-- What the exercise asks --
Write each line word for word, from the line that contains "Task: Select デバイス" through the last line of the material below.

-- Dataset content --

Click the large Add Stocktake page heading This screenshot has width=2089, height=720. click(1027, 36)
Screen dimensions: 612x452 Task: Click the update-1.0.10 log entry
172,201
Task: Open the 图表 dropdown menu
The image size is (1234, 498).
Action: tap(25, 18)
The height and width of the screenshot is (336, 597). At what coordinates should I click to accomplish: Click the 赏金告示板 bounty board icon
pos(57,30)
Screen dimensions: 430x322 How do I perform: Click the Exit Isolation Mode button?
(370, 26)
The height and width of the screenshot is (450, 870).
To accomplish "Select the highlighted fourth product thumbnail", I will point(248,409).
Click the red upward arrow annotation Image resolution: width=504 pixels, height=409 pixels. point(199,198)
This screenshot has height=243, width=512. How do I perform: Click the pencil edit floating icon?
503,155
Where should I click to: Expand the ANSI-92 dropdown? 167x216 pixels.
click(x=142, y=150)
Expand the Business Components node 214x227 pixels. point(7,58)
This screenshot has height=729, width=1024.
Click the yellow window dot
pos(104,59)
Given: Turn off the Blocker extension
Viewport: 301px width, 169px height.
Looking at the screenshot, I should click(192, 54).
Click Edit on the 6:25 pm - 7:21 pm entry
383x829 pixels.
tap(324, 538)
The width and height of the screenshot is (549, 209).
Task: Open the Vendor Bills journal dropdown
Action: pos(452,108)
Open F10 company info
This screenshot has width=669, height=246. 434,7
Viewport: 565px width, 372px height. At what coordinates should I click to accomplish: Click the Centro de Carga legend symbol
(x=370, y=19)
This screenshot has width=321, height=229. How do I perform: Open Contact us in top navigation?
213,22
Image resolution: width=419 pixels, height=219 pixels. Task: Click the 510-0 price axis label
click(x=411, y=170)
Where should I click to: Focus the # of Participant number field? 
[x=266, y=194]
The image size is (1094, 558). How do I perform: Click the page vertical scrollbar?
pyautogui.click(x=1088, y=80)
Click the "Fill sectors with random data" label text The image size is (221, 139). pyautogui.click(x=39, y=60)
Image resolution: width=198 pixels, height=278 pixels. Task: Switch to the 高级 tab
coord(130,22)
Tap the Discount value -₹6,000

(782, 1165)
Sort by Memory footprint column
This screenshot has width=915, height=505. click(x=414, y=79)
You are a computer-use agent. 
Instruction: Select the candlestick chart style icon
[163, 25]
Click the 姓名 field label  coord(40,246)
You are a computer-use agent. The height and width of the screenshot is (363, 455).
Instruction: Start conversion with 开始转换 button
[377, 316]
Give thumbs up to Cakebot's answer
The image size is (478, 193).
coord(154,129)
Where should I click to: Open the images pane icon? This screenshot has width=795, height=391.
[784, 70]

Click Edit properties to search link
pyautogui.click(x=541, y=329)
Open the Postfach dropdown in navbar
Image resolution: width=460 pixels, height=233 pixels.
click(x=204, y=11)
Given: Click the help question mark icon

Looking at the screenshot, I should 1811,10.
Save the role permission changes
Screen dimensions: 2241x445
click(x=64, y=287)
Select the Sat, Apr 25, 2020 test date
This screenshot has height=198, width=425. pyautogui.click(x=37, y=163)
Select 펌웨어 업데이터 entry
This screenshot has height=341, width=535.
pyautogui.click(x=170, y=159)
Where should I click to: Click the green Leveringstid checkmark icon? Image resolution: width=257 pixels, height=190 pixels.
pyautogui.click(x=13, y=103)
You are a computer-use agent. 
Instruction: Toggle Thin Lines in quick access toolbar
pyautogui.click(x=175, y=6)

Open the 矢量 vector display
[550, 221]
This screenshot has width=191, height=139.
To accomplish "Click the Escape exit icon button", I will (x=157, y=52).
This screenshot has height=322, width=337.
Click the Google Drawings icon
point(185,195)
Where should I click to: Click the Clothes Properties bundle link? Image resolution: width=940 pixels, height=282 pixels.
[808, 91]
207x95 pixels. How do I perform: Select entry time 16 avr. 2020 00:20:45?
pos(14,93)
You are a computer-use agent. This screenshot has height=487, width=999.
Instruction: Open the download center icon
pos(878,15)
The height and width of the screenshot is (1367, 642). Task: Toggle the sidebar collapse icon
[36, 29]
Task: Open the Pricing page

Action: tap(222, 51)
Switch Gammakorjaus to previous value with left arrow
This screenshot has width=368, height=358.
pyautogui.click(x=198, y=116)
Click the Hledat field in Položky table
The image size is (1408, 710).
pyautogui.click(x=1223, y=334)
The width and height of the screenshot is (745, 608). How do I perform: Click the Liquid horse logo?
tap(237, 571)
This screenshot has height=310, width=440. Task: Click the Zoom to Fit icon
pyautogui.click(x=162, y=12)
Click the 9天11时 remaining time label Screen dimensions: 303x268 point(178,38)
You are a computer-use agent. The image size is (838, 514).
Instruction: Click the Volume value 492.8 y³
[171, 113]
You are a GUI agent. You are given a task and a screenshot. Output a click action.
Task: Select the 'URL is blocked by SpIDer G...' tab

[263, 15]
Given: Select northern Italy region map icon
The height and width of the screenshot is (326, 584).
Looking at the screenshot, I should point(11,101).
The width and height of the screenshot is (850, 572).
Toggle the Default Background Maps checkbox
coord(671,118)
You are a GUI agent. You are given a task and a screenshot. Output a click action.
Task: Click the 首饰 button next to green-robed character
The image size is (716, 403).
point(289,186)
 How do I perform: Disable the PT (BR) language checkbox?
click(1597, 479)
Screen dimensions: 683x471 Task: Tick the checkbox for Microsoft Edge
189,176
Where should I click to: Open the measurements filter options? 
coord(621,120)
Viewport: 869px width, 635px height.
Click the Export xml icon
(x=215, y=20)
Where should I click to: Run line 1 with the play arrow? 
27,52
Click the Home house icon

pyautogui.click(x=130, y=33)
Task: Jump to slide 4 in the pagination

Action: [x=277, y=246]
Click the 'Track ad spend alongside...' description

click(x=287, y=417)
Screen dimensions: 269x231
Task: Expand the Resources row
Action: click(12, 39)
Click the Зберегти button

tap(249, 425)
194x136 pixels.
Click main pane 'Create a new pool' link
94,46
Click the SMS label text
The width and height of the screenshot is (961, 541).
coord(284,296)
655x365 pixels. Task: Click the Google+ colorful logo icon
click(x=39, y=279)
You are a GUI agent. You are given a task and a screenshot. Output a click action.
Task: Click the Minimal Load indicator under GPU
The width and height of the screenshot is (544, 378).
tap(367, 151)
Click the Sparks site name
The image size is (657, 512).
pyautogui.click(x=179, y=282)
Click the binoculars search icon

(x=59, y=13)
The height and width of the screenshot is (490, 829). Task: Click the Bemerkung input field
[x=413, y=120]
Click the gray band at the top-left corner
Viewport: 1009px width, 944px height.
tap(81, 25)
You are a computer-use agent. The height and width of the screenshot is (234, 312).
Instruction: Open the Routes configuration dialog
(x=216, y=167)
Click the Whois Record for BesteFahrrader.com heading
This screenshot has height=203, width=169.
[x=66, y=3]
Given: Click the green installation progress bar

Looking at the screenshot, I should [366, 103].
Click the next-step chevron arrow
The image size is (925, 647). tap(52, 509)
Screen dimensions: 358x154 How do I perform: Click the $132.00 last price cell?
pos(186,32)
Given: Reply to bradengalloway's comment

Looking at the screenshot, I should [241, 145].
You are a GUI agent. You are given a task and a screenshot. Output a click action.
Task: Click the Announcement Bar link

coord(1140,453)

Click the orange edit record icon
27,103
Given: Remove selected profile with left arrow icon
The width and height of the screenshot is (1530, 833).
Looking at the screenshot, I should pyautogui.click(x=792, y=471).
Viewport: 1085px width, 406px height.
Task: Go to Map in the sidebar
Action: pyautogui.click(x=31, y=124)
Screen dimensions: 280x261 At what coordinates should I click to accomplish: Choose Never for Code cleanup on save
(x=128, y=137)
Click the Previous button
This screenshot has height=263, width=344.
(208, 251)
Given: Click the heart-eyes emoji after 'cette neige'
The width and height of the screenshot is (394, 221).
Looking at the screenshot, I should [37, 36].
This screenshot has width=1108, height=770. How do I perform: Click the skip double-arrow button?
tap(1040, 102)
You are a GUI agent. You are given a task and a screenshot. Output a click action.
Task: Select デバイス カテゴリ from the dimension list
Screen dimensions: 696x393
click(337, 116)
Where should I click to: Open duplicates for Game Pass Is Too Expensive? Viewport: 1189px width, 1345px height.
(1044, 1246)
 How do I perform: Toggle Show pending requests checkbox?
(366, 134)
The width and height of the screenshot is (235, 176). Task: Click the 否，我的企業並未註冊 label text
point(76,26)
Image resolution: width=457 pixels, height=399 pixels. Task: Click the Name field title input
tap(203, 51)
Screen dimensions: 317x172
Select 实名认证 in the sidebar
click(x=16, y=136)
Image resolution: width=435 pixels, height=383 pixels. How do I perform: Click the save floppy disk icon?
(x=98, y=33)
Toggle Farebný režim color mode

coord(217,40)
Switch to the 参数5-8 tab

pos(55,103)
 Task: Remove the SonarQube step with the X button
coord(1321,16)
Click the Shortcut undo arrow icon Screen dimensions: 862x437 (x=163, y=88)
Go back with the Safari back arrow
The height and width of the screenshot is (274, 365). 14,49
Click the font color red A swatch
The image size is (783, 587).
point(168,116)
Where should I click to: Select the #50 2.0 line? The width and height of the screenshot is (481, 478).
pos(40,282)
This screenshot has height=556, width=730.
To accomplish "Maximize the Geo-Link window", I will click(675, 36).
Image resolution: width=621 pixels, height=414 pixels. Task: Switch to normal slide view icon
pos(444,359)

-- The completed task --
Task: Select デバイス カテゴリ from the dimension list
Screen dimensions: 696x393
click(337, 116)
Where should I click to: Open duplicates for Game Pass Is Too Expensive? Viewport: 1189px width, 1345px height.
(1044, 1246)
 How do I perform: Toggle Show pending requests checkbox?
(366, 134)
The width and height of the screenshot is (235, 176). Task: Click the 否，我的企業並未註冊 label text
point(76,26)
Image resolution: width=457 pixels, height=399 pixels. Task: Click the Name field title input
tap(203, 51)
Screen dimensions: 317x172
Select 实名认证 in the sidebar
click(x=16, y=136)
Image resolution: width=435 pixels, height=383 pixels. How do I perform: Click the save floppy disk icon?
(x=98, y=33)
Toggle Farebný režim color mode

coord(217,40)
Switch to the 参数5-8 tab

pos(55,103)
 Task: Remove the SonarQube step with the X button
coord(1321,16)
Click the Shortcut undo arrow icon Screen dimensions: 862x437 (x=163, y=88)
Go back with the Safari back arrow
The height and width of the screenshot is (274, 365). 14,49
Click the font color red A swatch
The image size is (783, 587).
point(168,116)
Where should I click to: Select the #50 2.0 line? The width and height of the screenshot is (481, 478).
pos(40,282)
This screenshot has height=556, width=730.
To accomplish "Maximize the Geo-Link window", I will click(675, 36).
Image resolution: width=621 pixels, height=414 pixels. Task: Switch to normal slide view icon
pos(444,359)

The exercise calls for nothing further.